#### Text shown

Raised bed gardening is just what its name implies, plants growing in beds of contained soil, raised above ground level. Besides having an attractive garden with straight, weed-free boxed rows, raised bed gardens save time and money, provide ease of access to garden plants, and promote healthier plant growth.
How to Build Raised Beds for Your Garden
Although raised beds can be of any length, width, and height, your garden area will determine the sizes needed for construction of your raised beds. Untreated cedar is the best type of wood to use for raised beds, as it is strong and more rot-resistant than most other types of wood. Average depth of raised beds is 12 inches and an average size is four feet by eight or ten feet.
To begin, measure an area four feet by eight feet where you want your raised bed to be located. Leave about a two-foot walkway between each raised bed. In each corner place one 15 inch long four by four corner wood brace in the ground four inches deep (NOTE: If not wanting to place the wood braces in the ground, than use four by fours that are 11 inches long.). You can also place one in the middle of each eight-foot side to act as a middle brace. You can use nails to nail the eight-foot long, two-inch by six-inch cedar boards to the outside of the wood braces or for lasting dependability use wood screws (NOTE: You can mark and pre-drill the holes if using screws.). The two eight-foot cedar boards are positioned on top of each other to create a depth of 12 inches.

########

Using the information ::
a) In the text on raised bed gardening, rewrite the paragraph beginning "Although raised beds can be of any length" in fewer words, keeping its main facts.
b) Pick up the raised bed building instructions after their final sentence and carry them on.

#### Material shown

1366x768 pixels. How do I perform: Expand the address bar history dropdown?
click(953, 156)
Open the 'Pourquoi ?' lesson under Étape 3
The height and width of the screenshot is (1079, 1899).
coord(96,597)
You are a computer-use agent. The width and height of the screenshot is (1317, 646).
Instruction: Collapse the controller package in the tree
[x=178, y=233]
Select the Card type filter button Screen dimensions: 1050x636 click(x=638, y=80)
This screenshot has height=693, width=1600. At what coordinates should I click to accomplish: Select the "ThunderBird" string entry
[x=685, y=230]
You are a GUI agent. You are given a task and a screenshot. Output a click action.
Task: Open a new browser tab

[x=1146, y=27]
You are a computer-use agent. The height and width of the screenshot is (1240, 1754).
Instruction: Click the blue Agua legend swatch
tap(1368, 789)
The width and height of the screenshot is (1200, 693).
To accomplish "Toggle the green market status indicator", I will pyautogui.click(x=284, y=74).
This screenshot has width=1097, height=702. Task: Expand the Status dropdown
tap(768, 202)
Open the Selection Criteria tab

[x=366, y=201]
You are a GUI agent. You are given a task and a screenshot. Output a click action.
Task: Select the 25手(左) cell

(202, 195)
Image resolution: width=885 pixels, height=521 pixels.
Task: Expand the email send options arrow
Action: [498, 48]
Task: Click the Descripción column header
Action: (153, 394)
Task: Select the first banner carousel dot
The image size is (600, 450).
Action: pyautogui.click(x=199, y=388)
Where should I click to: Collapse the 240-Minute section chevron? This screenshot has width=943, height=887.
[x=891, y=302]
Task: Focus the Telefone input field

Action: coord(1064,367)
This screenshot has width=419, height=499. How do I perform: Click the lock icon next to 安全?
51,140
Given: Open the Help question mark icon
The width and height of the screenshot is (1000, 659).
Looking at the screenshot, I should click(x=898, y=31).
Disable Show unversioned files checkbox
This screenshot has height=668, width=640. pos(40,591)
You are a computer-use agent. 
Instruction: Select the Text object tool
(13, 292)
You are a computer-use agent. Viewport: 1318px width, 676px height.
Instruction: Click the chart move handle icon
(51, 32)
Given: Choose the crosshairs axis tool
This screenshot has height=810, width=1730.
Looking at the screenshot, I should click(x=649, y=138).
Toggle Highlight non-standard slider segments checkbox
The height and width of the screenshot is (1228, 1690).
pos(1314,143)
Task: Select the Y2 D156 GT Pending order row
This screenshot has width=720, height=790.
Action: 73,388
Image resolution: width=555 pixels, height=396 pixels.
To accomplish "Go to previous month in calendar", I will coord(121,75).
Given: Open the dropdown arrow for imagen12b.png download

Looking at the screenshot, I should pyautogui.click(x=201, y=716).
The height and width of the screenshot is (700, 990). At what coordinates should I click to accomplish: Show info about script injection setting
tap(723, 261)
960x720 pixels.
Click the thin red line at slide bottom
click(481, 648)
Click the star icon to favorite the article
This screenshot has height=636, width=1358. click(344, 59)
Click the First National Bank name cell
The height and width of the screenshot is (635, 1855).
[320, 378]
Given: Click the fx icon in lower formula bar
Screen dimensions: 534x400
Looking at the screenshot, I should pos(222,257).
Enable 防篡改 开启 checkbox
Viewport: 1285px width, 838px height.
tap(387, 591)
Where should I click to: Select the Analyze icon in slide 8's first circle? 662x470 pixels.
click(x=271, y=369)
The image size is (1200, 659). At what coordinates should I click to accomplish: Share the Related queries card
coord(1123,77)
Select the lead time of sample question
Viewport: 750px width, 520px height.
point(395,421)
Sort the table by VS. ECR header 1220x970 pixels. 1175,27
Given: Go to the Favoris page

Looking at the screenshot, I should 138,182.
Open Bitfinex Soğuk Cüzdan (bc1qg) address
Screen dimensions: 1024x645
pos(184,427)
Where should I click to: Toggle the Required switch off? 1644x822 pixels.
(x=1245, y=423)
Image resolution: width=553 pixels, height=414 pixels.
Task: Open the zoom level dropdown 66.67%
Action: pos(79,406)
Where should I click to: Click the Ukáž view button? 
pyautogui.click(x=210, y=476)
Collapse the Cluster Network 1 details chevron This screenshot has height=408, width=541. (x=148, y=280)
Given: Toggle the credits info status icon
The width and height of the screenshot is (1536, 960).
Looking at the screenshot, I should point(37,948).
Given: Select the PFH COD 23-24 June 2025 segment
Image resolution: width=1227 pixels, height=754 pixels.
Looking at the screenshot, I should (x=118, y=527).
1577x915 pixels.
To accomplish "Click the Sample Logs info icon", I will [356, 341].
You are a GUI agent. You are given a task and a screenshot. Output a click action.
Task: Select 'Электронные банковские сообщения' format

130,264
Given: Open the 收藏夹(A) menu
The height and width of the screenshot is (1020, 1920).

########

Responses by item number ::
a) Raised beds can be any size, but the garden area decides their dimensions. Untreated cedar is the best wood because it is strong and resists rot better than most other woods. A typical bed is 12 inches deep and four feet by eight or ten feet.

b)
Your raised beds are now ready to be filled with rich organic soil.
Know what to plant in your raised bed garden? This post will walk you through some top vegetables for gardening.
How to Save Time and Money Using Raised Beds
Although you will have an initial cost of making your raised beds, the long-term cost is minimal. The ground will not need to be plowed or tilled, eliminating the need to either buy or rent a tractor and/or tiller, thus there is a cost and time savings. If you are unfortunate enough to have poor soil, instead of having to have the soil tested and having to add the proper soil amendments to build up your garden soil, you can add rich organic soil to your raised beds.
How Raised Beds Provide Easy Access and Less Work
Plants in raised beds are higher than ground level, which will help to reduce knee problems and back strain from not having to bend over as far. Most work is done using hand tools, allowing the gardener sit alongside the beds on an overturned bucket or garden caddy. Raised beds can be made strong enough to incorporate a small sitting board all along the top, providing even more ease of comfort.
How Raised Beds Produce Healthier Plants
Raised beds help keep weeds and tunneling insects down allowing for healthier plants. Weed growth is at a minimum, which allows the plants more room to grow and less chance for diseases to occur. Raised beds can easily be made into mini green houses, providing the gardener an early start on their planting as well as extending the growing season.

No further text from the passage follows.